CVE-2019-20663

Vulnerability

A stored cross-site scripting (XSS) vulnerability exists in certain NETGEAR WiFi system products. The affected models are RBR50, RBS50, and RBK50 running firmware versions prior to 2.3.5.30 [1]. The issue allows an authenticated user with administrative privileges to store malicious scripts that will be executed in the context of the affected application when other users access the compromised pages.

Exploitation

Exploitation requires an attacker to have authenticated administrative access to the device's web management interface [1]. The attacker can then inject arbitrary HTML or JavaScript code into a vulnerable input field, which gets stored and later served to other administrators or users visiting the affected section of the device's web UI.

Impact

Successful exploitation leads to stored cross-site scripting [1]. This can allow the attacker to perform actions on behalf of other administrators, modify device settings, or exfiltrate sensitive session information.

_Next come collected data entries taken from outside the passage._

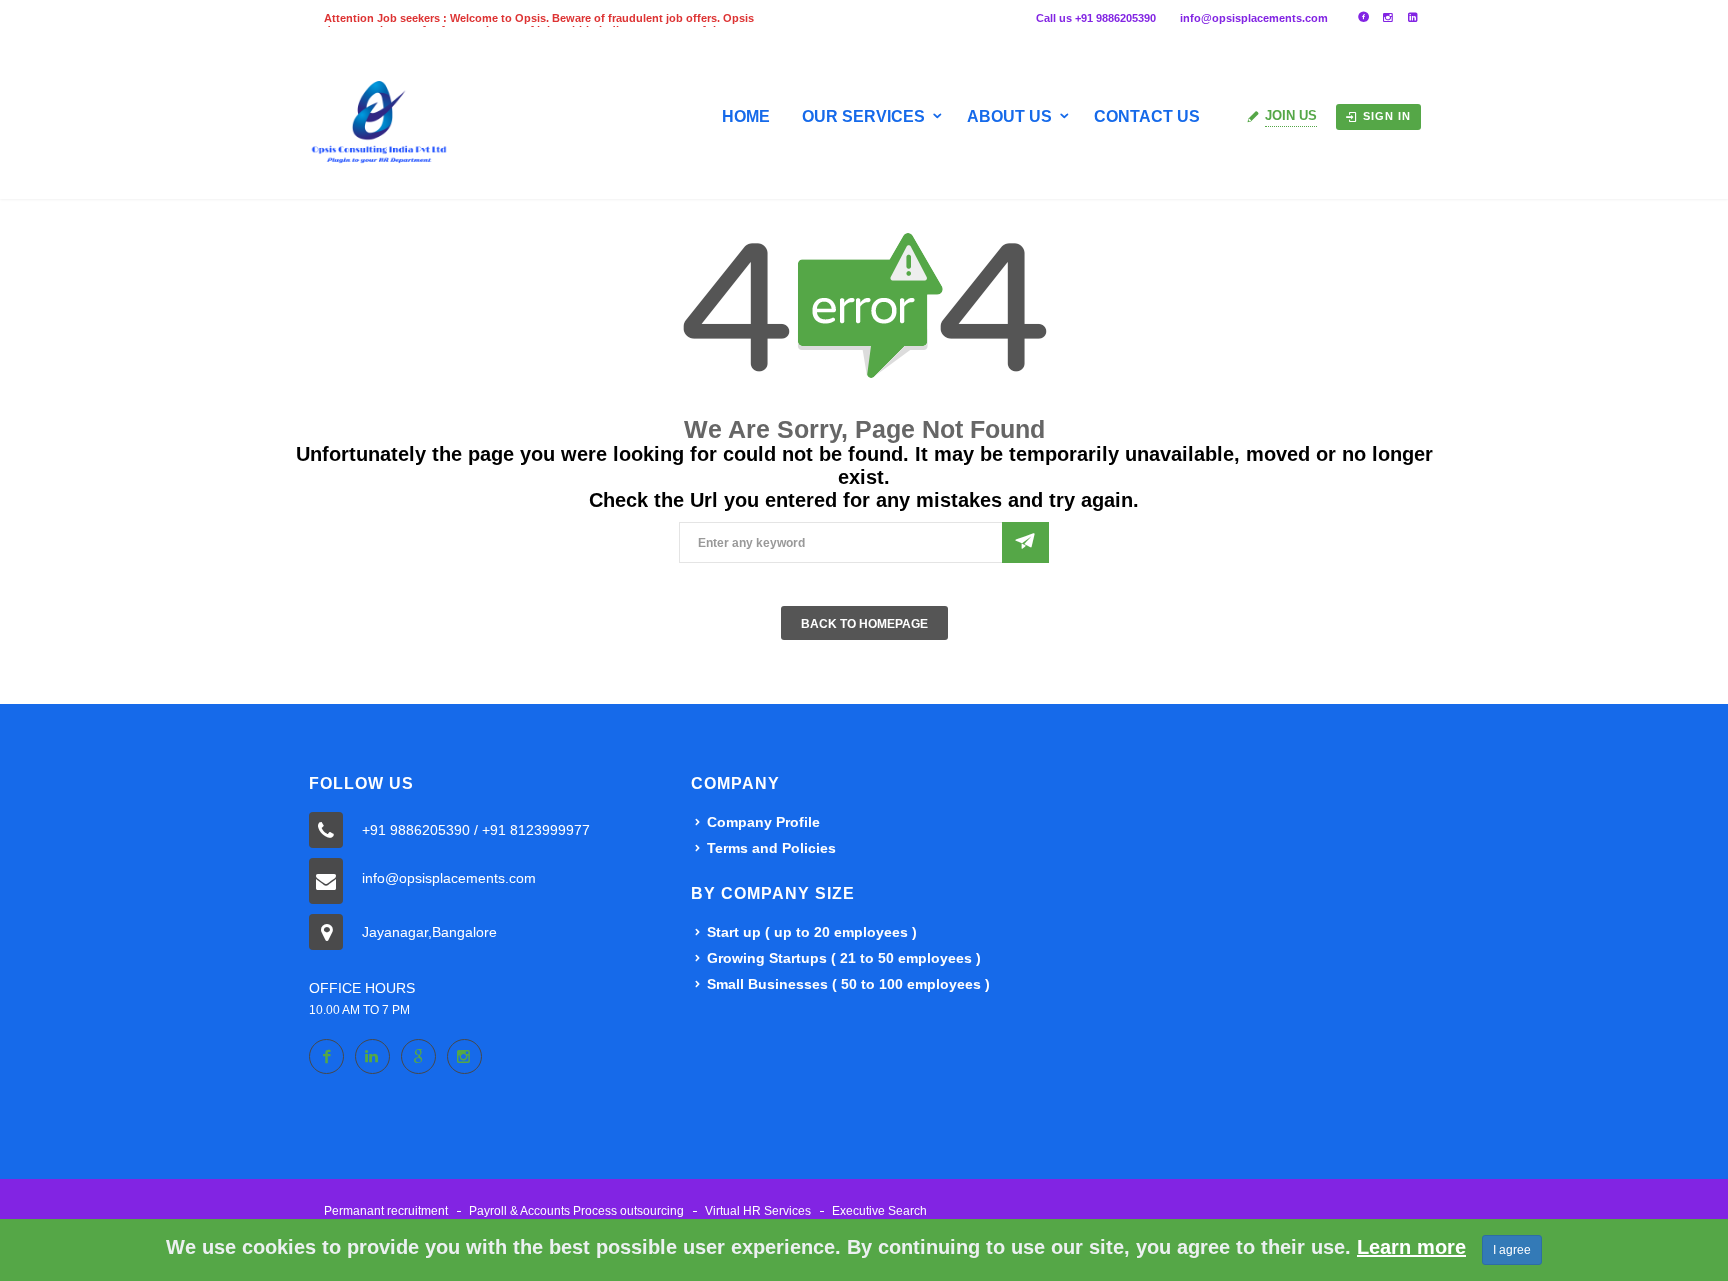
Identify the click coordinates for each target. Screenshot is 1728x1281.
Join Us (1291, 115)
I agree (1512, 1250)
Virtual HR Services (758, 1211)
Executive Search (879, 1211)
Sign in (1387, 116)
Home (746, 116)
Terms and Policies (771, 848)
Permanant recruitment (386, 1211)
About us (1009, 116)
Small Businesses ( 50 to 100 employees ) (848, 984)
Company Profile (763, 822)
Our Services (863, 116)
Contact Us (1147, 116)
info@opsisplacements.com (1254, 18)
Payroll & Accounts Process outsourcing (576, 1211)
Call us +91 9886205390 (1096, 18)
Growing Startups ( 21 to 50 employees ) (844, 958)
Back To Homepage (864, 624)
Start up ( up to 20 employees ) (812, 932)
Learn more (1411, 1247)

The CVSS v3.0 score of 6.0 (Medium) with vector AV:L/AC:L/PR:H/UI:N/S:U/C:H/I:H/A:N indicates high confidentiality and integrity impact with no availability impact [1].

Mitigation

NETGEAR has released firmware version 2.3.5.30 for all three affected models (RBR50, RBS50, RBK50) to fix this vulnerability [1]. Users are strongly advised to download and install the latest firmware from NETGEAR Support as soon as possible. No workarounds have been provided if the fix cannot be applied.